Return the lines of the listing below exactly as they appear, beginning at the one with "Screen dimensions: 936x462" and stopping after the one with "Expand Google Ads"; do not include pictures.

# Provided data:
+++
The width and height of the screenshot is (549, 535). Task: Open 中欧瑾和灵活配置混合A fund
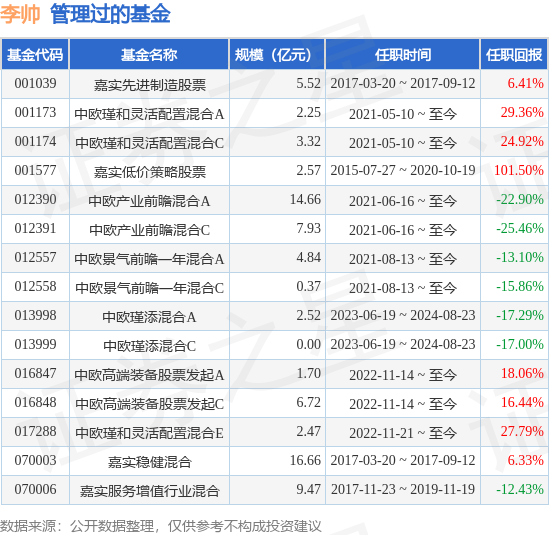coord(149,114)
+++
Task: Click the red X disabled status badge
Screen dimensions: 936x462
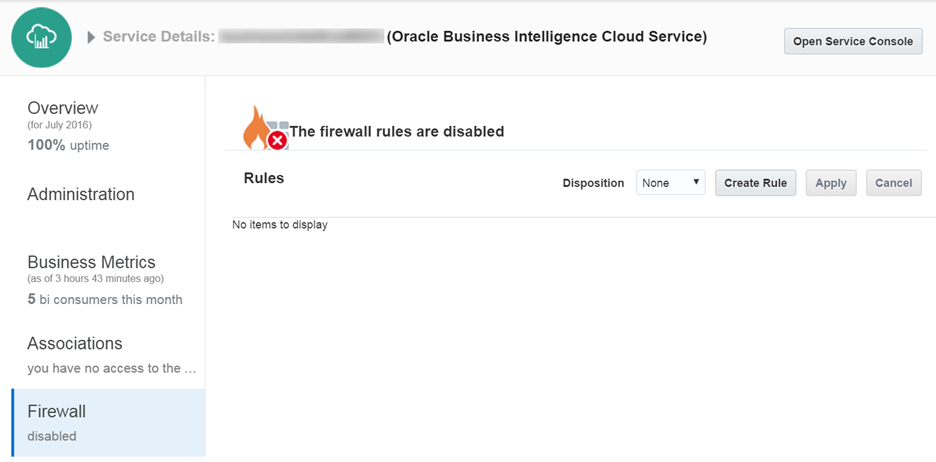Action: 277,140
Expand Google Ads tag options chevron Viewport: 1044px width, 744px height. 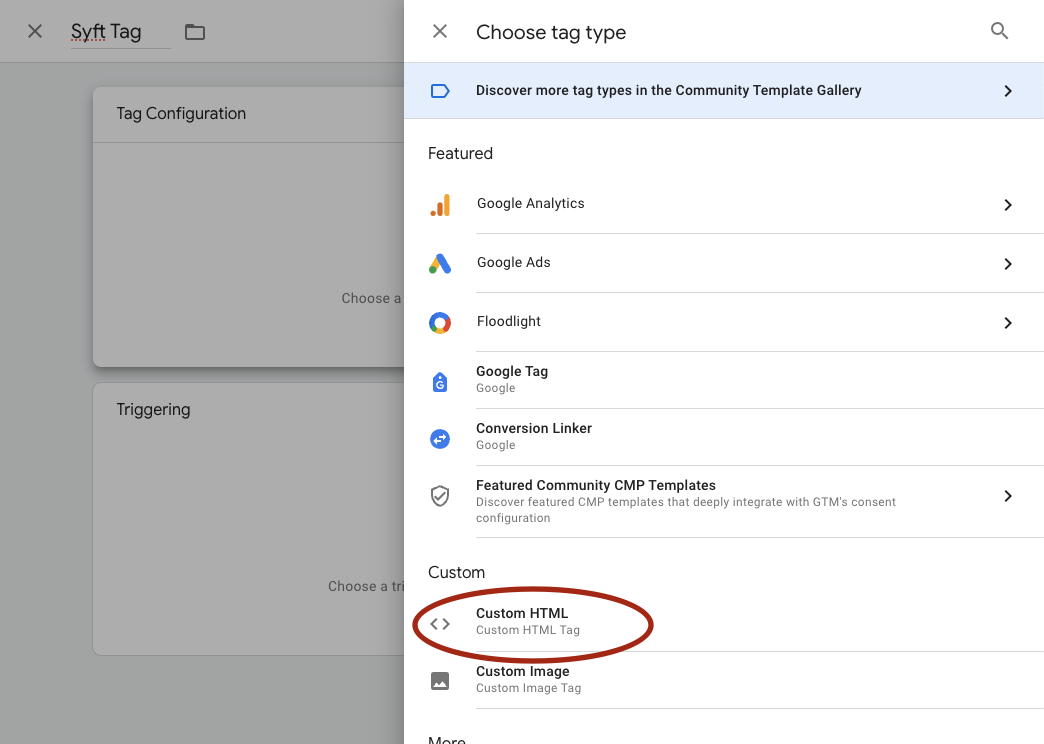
+++
# Task response:
Screen dimensions: 936x462
Action: 277,140
Expand Google Ads tag options chevron Viewport: 1044px width, 744px height. 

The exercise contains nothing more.